It’s a phrase I never thought I’d see posted once, let alone multiple times by different accounts. The tweets also included a bit.ly link to “check out [Streisand’s] tweet” in support of Michael Bloomberg’s presidential campaign. This strategy, coordinated by the Bloomberg campaign, uses temporary “deputy field organizers” who are paid $2,500 per month to push eerily similar text, links, hashtags and images in support of the campaign across Twitter, Facebook and Instagram. 

Similarly, Bloomberg’s campaign came under scrutiny for its paid influencer ads in the form of memes on some of the most popular accounts on Instagram. It was organized by Meme 2020, a project that involved accounts with a collective reach of over 60 million followers. One meme read as a direct message from Bloomberg’s account: “Hello Juice Boys. Can you post an original meme to make me look cool for the upcoming Democratic primary?” All of the memes posted as of Feb. 13 included disclosures that they were sponsored posts, but it’s not the only way Bloomberg is using influencers to hype himself up — his campaign is also offering a fixed $150 to accounts with between 1,000 and 100,000 followers to “Show+Tell why Mike is the candidate who can change our country for the better.” 

Regardless of what you think of the identical tweets and Instagram memes (I find them both pretty lame and innovative at the same time — awful content, but new ways to engage voters), they represent the latest method of digital astroturfing. Astroturfing is the faking of grassroots support to make it seem that the astroturfer has more real, on-the-ground support than there actually is. Bloomberg’s spending on digital, including paying for deputy field organizers and sponsored content (dubbed #sponcon for short), has amounted to $50 million from the start of his campaign in November to the end of January. 

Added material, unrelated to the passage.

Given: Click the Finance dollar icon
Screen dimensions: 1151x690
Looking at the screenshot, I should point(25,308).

What’s most concerning about all this is Twitter and Facebook’s slow and narrow approach to combating this astroturfing. Aside from a cheap reference to the 1976 classic Streisand film A Star is Born, the tweets were in violation of Twitter’s “platform manipulation and spam” policy. The company suspended 70 accounts that have posted the Streisand tweet and other pro-Bloomberg posts — all identical across multiple accounts — many of which were only created in the past two months. 

On the other hand, Facebook is considering ways to show that identical posts from those deputy field organizers are, in fact, coming from paid staffers. But the company, which owns Instagram, won’t include those memes from influencers in its interactive political advertising database on the basis that they fall under the platform’s policies on branded content, not “Coordinated Inauthentic Behavior.” 

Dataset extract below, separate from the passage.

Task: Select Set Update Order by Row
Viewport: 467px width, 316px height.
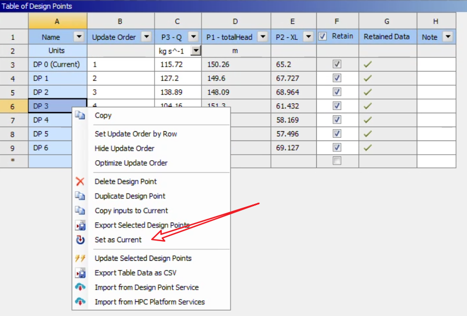Action: tap(135, 134)
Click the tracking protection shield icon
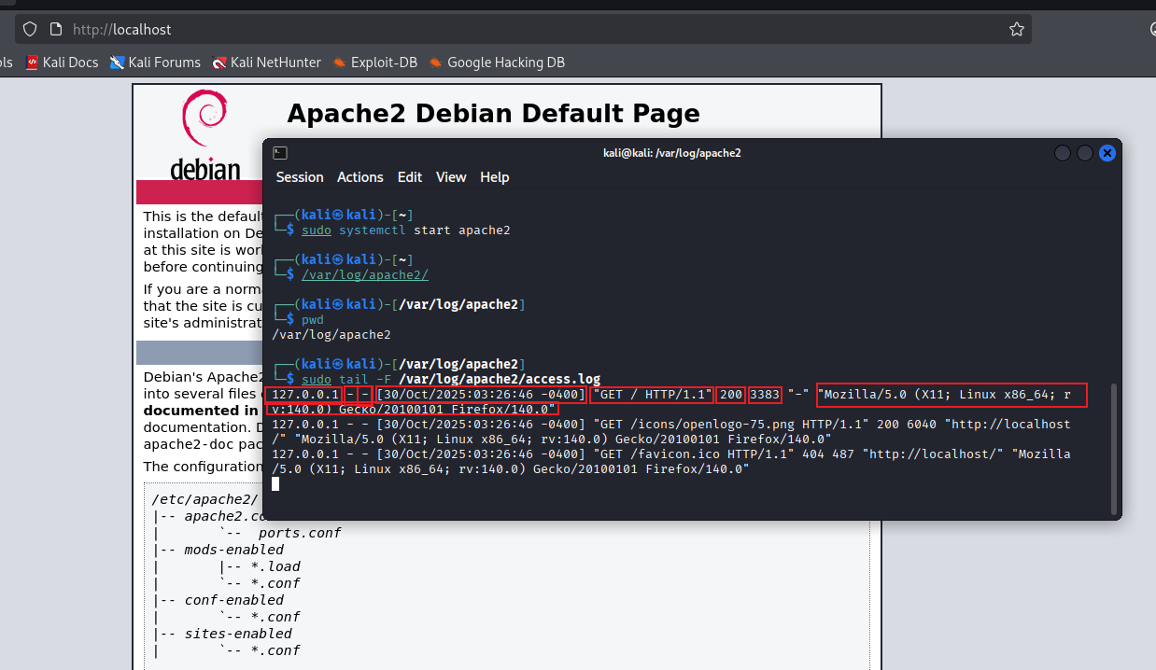The width and height of the screenshot is (1156, 670). [30, 29]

All this leaves more confusion than clarification and creates more work for the platforms than necessary. Taking things on a case-by-case basis, as Twitter is doing, seems awfully sluggish at a time when the Internet moves faster than ever. Facebook’s lack of “clearer guidance from regulators in this area” points to the Federal Election Commission, which hasn’t officially updated its rules on internet communication since 2006. The commission last proposed revisions in 2018, applying the same rules for disclaimers for paid political ads in traditional media to online ads. 

Any official, legal rule changes affecting Twitter’s or Facebook’s policies on these kinds of digital astroturfing would take place after the presidential election in November, if at all. So, we’re left with Twitter’s and Facebook’s lackadaisical methods of determining where these identical posts and sponcon fall under existing policies, rather than more strictly enforcing those policies or creating new ones altogether. 

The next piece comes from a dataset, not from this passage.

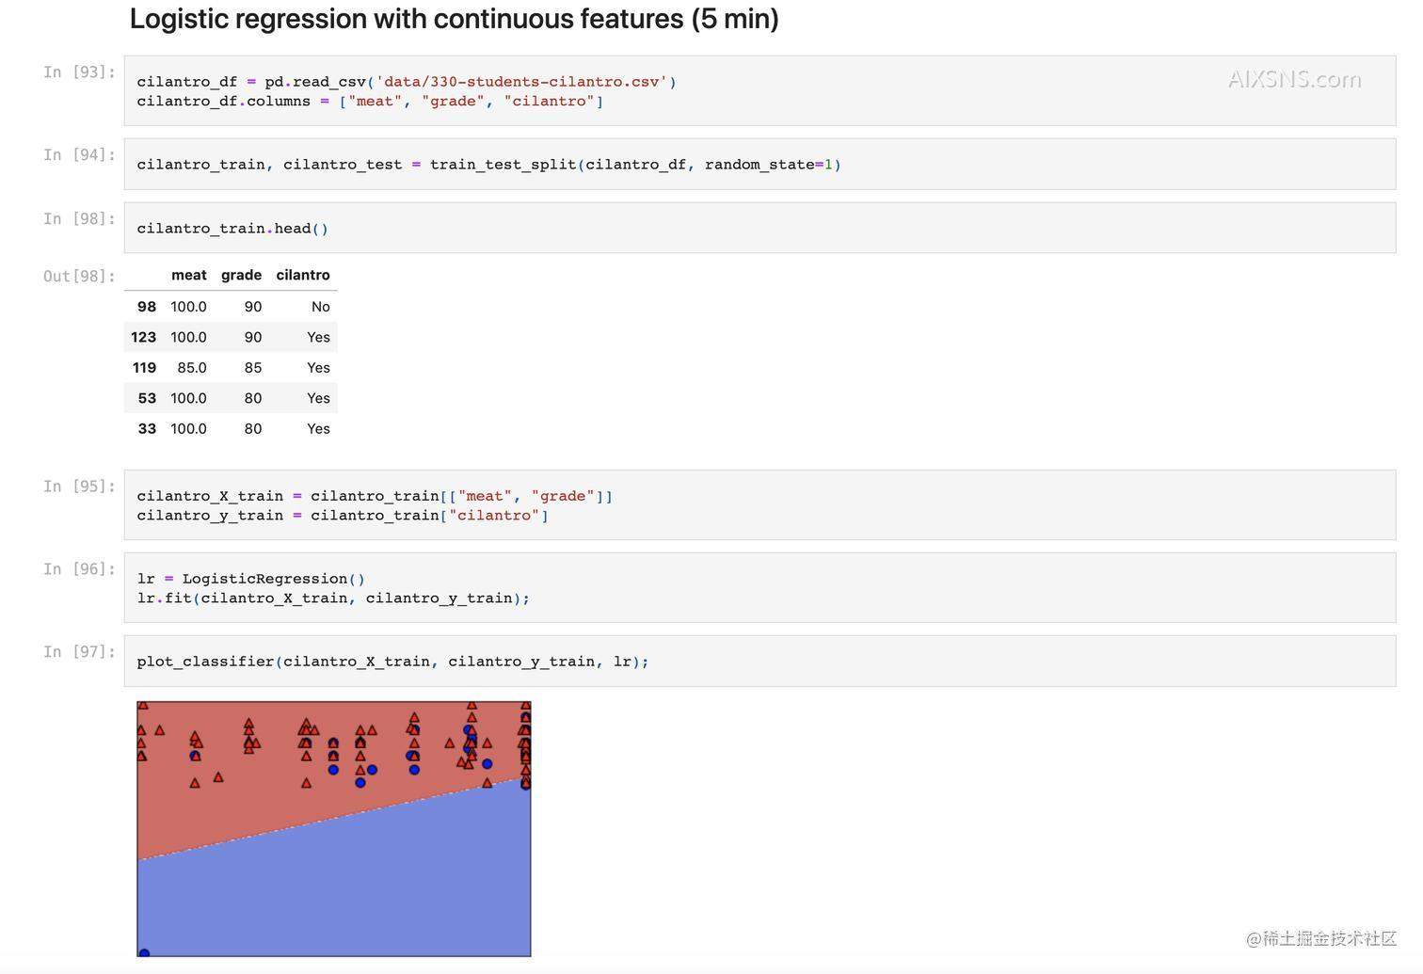Select table row with index 98
This screenshot has width=1423, height=974.
231,307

Twitter’s decision that the Streisand tweet accounts and others like it fall under its platform manipulation and spam policy is good. It also indicates that its definition of platform manipulation and spam isn’t broad enough. “Coordinated activity, that attempts to artificially influence conversations through the use of multiple accounts, fake accounts, automation and/or scripting” doesn’t overtly include politics as a topic that ‘conversations’ often coalesce around on the platform. 

Facebook is taking a step in the right direction by working on a policy to create more transparency around those kinds of posts by paid staffers, but its efforts in the name of clarity when it comes to paid relationships should extend further than actual employees and include sponcon and other branded content. Paying people to post memes seems like a pretty clear example of a paid relationship. It also seems to fall under a reasonable person’s definition of “coordinated inauthentic behavior,” so it’s unclear why it currently doesn’t fall under Facebook’s current policy, which only has six defined violations. 

Presidents aren’t born — they’re made, and Twitter and Facebook could just help make the next one if they don’t work faster and think bigger when it comes to political candidates’ falsifying grassroots support. We need quicker and broader policies from these social media giants, or we could end up with a new kind of digital misinformation in our elections — paid, domestic and punny.